Матвей смешался: «Да… Можно сказать и так. А ты… вы не знакомы с его родственниками?»

Ее ответ относился бы сразу ко всем вопросам: насколько они близки? Как давно вместе? И вместе ли вообще? Или вся эта нелепая фантасмагория с бомбой – чистая правда? В сегодняшней жизни и не такие нелепицы случаются…

«Нет, я знаю только его родителей, – не заподозрив подводных камней, ответила Нина. – Другие родственники ведь в школу не ходят».

«А у них дома? Ты… Вы…»

«Можно на «ты»! Ничего страшного».

«Да? Так ты не знакомилась с другими родственниками, когда приходила к Стасу в гости?» – это уже походило на допрос, но Матвею необходимо было все выяснить.

Чуть опустив голову, она улыбнулась, как ему показалось, со значением и ответила совсем тихо: «Я сегодня впервые была у него…»

Матвей подумал, что должен бы испытать облегчение, но его не последовало. Как-то уж очень внушительно произнесла Нина эти слова.

«Всё, я приехала. Спасибо!» – встрепенулась она.

У него сжалось сердце, когда Нина показала дом, в котором живет: черный бревенчатый сруб совсем просел в землю, безжизненный огородик вокруг чем-то напоминал погост… Ее почти библейская неприхотливость и радостное приятие этого нищего мира, которого она ничуть не стеснялась, потрясли его.

Он едва успел крикнуть, опустив стекло: «А хотите… хочешь пообедать?»

Уже перебежав дорогу, Нина весело отозвалась: «Я как раз и собираюсь готовить. Мне на всех нужно».

Перекошенная калитка пробороздила по снегу… Несколько шагов по мокрым доскам… Девочка неслышно потопала на крыльце, стряхнув с обуви снег, нашла глазами его джип и помахала. Губы ее шевельнулись… Спасибо? Прощайте?

…У той девочки губы шевелились так же беззвучно, он так никогда и не услышал ее голоса. И не узнал имени. Она вся была – фантазией его четырнадцатилетнего возраста, рыжеволосый отблеск того детства, которое истаяло тем летом, когда, приехав в спортивный лагерь, Матвей в первый же вечер на озере увидел девочку, катавшуюся на лодке с мужчиной. Кем был тот человек? Тогда мальчик был уверен, что это ее отец. Теперь Матвей допускал: могло быть иначе…

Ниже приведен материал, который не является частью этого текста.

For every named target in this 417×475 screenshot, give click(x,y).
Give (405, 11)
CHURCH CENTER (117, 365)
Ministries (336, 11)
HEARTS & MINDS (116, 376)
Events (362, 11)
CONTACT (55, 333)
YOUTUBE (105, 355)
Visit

Эта похожая на видение пара на лодке появлялась на озере каждый вечер, но никто из лагерных так и не познакомился с ними, даже не приблизился. Это казалось невозможным. Разве удавалось кому-то поймать мираж? Говорили, что это – дачники, и в этом слове слышался отзвук другой жизни… Изо дня в день Матвей следил за той девочкой сквозь мокрые ресницы, и в них вспыхивали, растягивались гирляндами капли, окрашенные цветом ее волос.